begin Extract to read

Re: [PATCH v5 5/6] sched/fair: Allow load balancing between CPUs of identical capacity
From: Vincent Guittot
Date: Tue Jun 30 2026 - 03:01:22 EST
On Mon, 29 Jun 2026 at 18:23, Ricardo Neri
<ricardo.neri-calderon@xxxxxxxxxxxxxxx> wrote:
>
> On Mon, Jun 29, 2026 at 05:58:56PM +0200, Vincent Guittot wrote:
> > On Mon, 29 Jun 2026 at 17:54, Rafael J. Wysocki (Intel)
> > <rafael@xxxxxxxxxx> wrote:
> > >
> > > On Mon, Jun 29, 2026 at 5:35 PM Vincent Guittot
> > > <vincent.guittot@xxxxxxxxxx> wrote:
> > > >
> > > > On Sat, 27 Jun 2026 at 03:53, Ricardo Neri
> > > > <ricardo.neri-calderon@xxxxxxxxxxxxxxx> wrote:
> > > > >
> > > > > On Fri, Jun 26, 2026 at 04:50:12PM +0200, Vincent Guittot wrote:
> > > > > > On Fri, 26 Jun 2026 at 02:02, Ricardo Neri
> > > > > > <ricardo.neri-calderon@xxxxxxxxxxxxxxx> wrote:
> > > > > > >
> > > > > > > On Tue, Jun 23, 2026 at 10:25:14PM -0700, Ricardo Neri wrote:
> > > > > > > > On Tue, Jun 23, 2026 at 08:45:23AM +0100, Christian Loehle wrote:
> > > > > > > > > On 6/23/26 08:20, Vincent Guittot wrote:
> > > > > > > > > > On Tue, 23 Jun 2026 at 01:55, Ricardo Neri
> > > > > > > > > > <ricardo.neri-calderon@xxxxxxxxxxxxxxx> wrote:
> > > > > > > > > >>
> > > > > > > > > >> sched_balance_find_src_rq() avoids selecting a runqueue with a single
> > > > > > > > > >> running task as busiest if doing so results in migrating the task to a
> > > > > > > > > >> CPU with less than ~5% of extra capacity. It also unintentionally
> > > > > > > > > >> prevents migrations between CPUs of identical capacity.
> > > > > > > > > >>
> > > > > > > > > >> When CONFIG_SCHED_CLUSTER is enabled, load should be balanced across
> > > > > > > > > >> clusters of CPUs with the same capacity. Allowing migration between CPUs
> > > > > > > > > >> of identical capacity is necessary to meet this goal.
> > > > > > > > > >>
> > > > > > > > > >> Use arch_scale_cpu_capacity() to reflect architectural capacity, excluding
> > > > > > > > > >
> > > > > > > > > > capacity_of() reflects not only RT and irq pressure but also thermal
> > > > > > > > > > pressure or system frequency capping.
> > > > > > > > > > If dst cluster is under thermal mitigation but the source cluster is
> > > > > > > > > > not, we probably shouldn't spread tasks across both clusters.
> > > > > > > > > > Have you considered using get_actual_cpu_capacity() instead of
> > > > > > > > > > arch_scale_cpu_capacity() ?
> > > > > > > > >
> > > > > > > > > Replacing arch_scale_cpu_capacity() with get_actual_cpu_capacity()

end Extract to read

- [Requirement]: Reproduce the passage of the scheduler patch thread above, starting at "Re: [PATCH v5" and ending at "J. Wysocki (Intel)".

begin Data excerpt

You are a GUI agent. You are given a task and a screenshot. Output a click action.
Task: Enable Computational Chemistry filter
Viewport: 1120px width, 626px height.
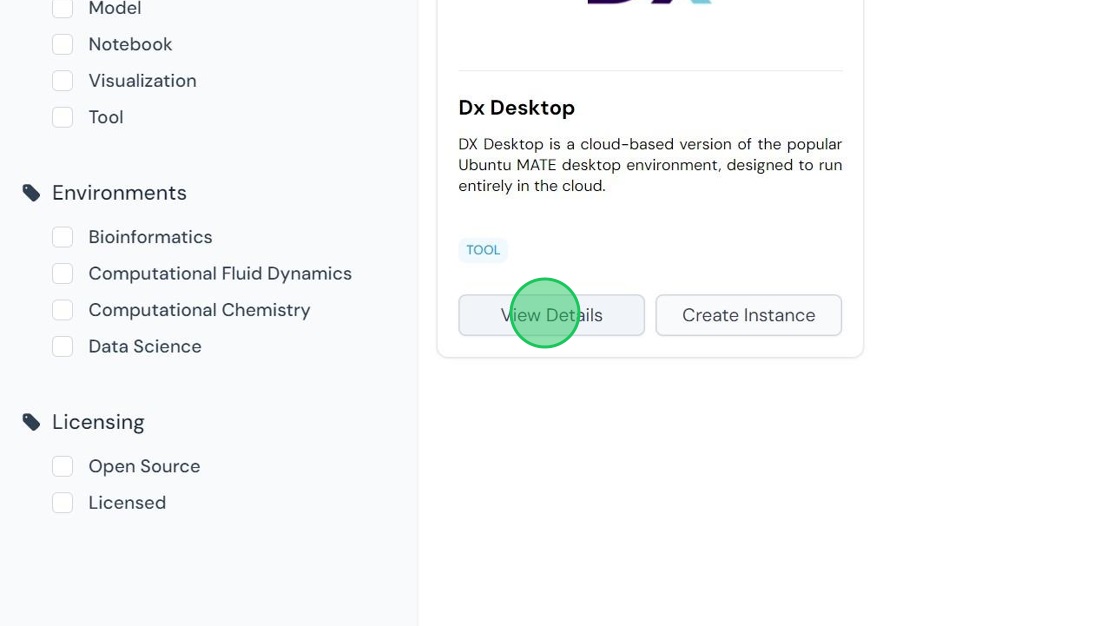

end Data excerpt

- [Answer to this exercise]:
Re: [PATCH v5 5/6] sched/fair: Allow load balancing between CPUs of identical capacity
From: Vincent Guittot
Date: Tue Jun 30 2026 - 03:01:22 EST
On Mon, 29 Jun 2026 at 18:23, Ricardo Neri
<ricardo.neri-calderon@xxxxxxxxxxxxxxx> wrote:
>
> On Mon, Jun 29, 2026 at 05:58:56PM +0200, Vincent Guittot wrote:
> > On Mon, 29 Jun 2026 at 17:54, Rafael J. Wysocki (Intel)